佐藤:崖ぎりぎりじゃないけれど、ぼくが止まったところから一気に傾斜が変わって、その先は数百メートル垂直に近いような壁があるというところで、なんとかピッケルで滑落停止しました。雪が柔らかいので止まらないのですが諦めずに何度も何度もやって、やっと止まったという感じです。

天野:ストックでも行ける傾斜なんですが、ストックだったら滑落停止できずに死んていたかも。学生時代、山岳部の先輩にピッケルは岳人の魂だ、魂込めて使えと言われていたのですが、魂込めて良かったです。雪崩がおさまって自分が大丈夫だと分かって、他の二人を探しました。そうしたら祐介が立ち上がっていてああ、良かったと。そしてイッチーを探したのですが見当たらない。大声で呼んだけど返事がない。どこか埋まっているのではないかと斜面を急いで下りました。1kmぐらいの距離を下る間、まったく彼の姿が見つからなかったので、これは終わったかと覚悟しました。カーブを曲がったら膨大なデブリの先に一村が動いているのが見えて、ああ、助かったと。一村は標高差で600mぐらい流されてました。

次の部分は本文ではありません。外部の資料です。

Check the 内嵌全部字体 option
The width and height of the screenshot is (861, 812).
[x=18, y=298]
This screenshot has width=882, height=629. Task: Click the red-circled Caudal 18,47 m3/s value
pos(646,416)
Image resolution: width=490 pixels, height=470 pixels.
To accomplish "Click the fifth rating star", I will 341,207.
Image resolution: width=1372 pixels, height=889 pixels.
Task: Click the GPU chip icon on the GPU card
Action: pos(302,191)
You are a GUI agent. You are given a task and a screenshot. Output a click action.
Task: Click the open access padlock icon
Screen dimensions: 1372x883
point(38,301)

一村:ぼくだけずっと転がっていきました。最初ローリングで横に転がって崖を3カ所ぐらい飛んだ記憶があります。その時ヘルメットかぶってなくて、たぶん露岩にぶつかって死ぬんだろうなと思ってました。その後、たまたま尻セードみたいな感じで起き上がることができて、だんだんスピードが落ちてきて、たぶん骨折はするだろうけど死ぬことはないだろうなと楽観的な気持ちになり、最後、デブリ手前の4mの崖をダイブして止まりました。今から思うとやばかったですが。

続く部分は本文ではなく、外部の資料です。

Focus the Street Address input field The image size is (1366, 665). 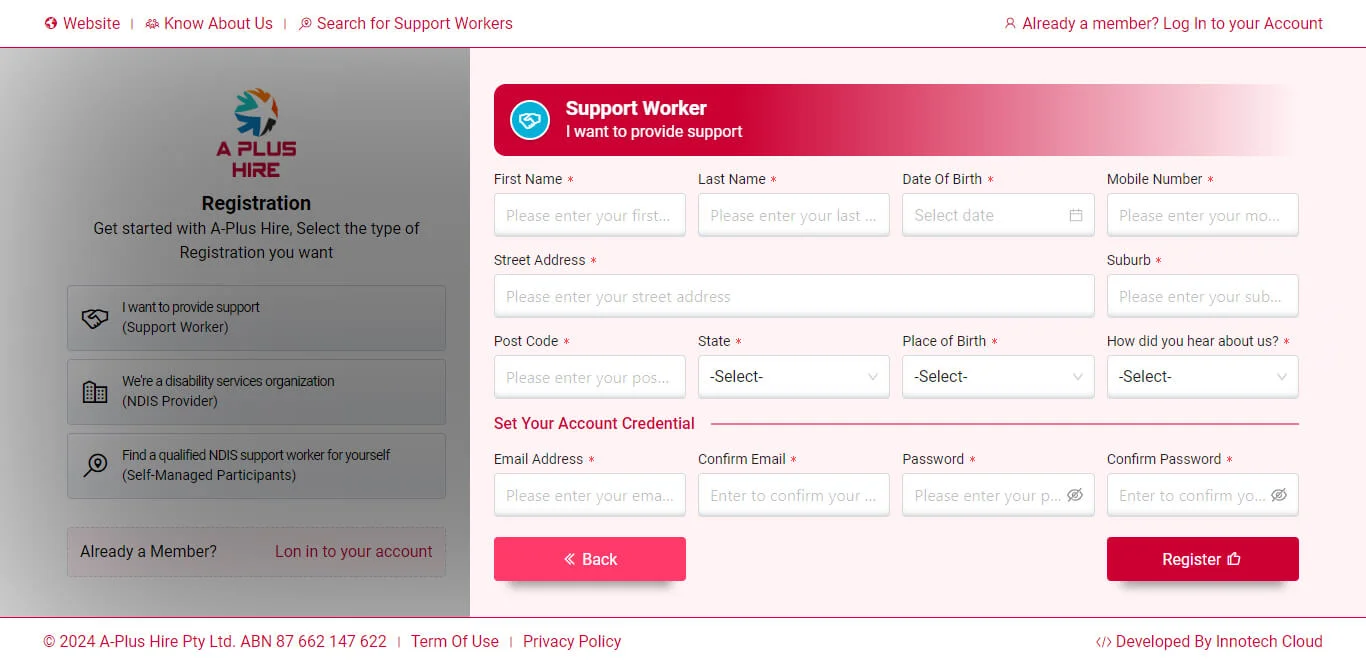tap(793, 297)
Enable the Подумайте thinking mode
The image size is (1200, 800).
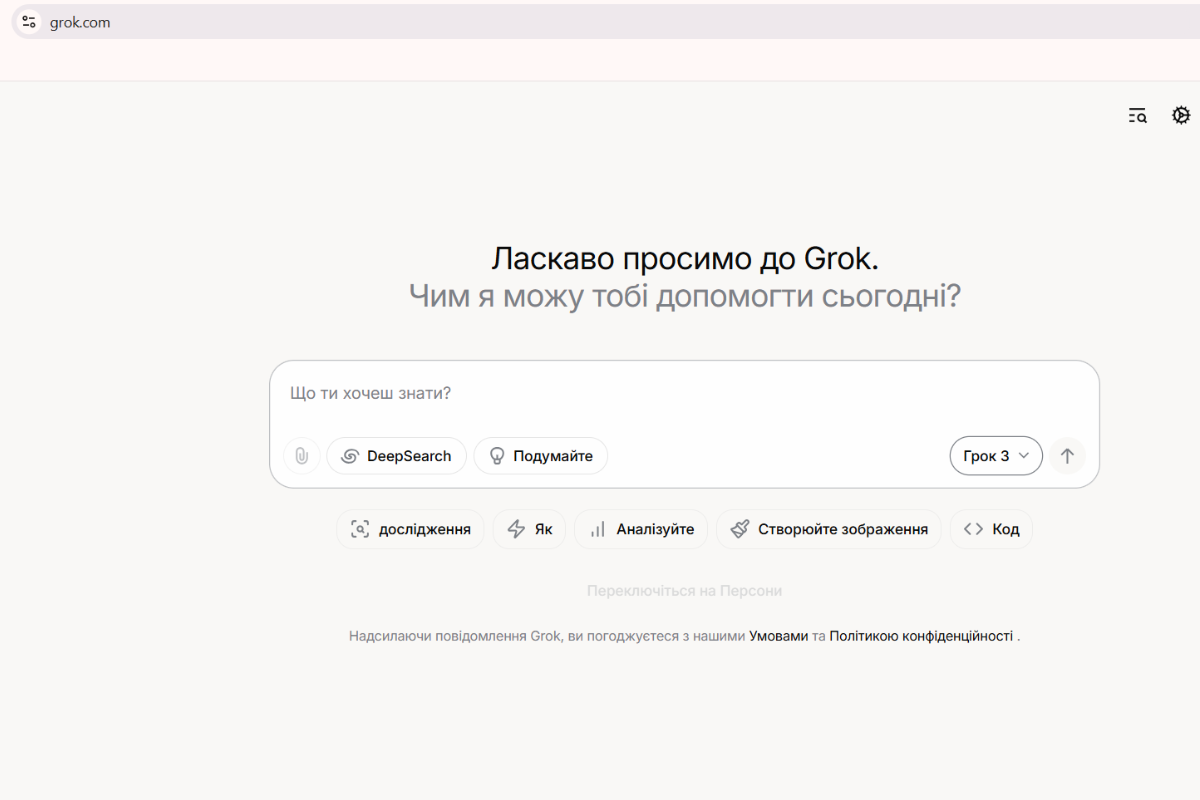(x=541, y=456)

天野:今回、衛星電話を持っていたんです。山の中に持ち込むのはフェアじゃないなと思って、ベースキャンプに置いてたんですが、もしも一村が瀕死の状態で一刻を争う状態であれば、衛星電話あった方が良かったですね。この後、ベースキャンプに戻ったのですが、やはり精神的なショックが大きかったです。雪が落ち着くのを待って雪崩は大丈夫だと判断して出たのに、その兆候に気がつかなくて。学生時代に一緒に山行った山岳部の先輩と後輩が雪崩で死んでいて、自分は絶対雪崩では死ぬまいと思っていたのに同じ事をやってしまった。それがショックでした。ベースキャンプにもどって、飯食いながら、誰も言い出さないけど、なんかこれでもう帰ってもいいんじゃないという雰囲気になってました。

佐藤:ぼくは流されたときに膝の靱帯を切ってしまって、翌朝からはぜんぜん歩けない状態になってしまいました。一村が一番流されてケガが酷いようだったのですが、ぼくはもう尋常じゃない痛さで、二人には俺のペースには合わせずにしてくれと。

一村:ぼくは足とか腰とか、あちこち打撲して普通に歩けない状態でした。祐介が欠けるのは痛いけど、下山できるかなと嫌らしいことを考えていたけど(笑 11年間暖めてきた想いをこんなところでヤメにするのは許せなかったので、ここで止めようとは言えなかったです。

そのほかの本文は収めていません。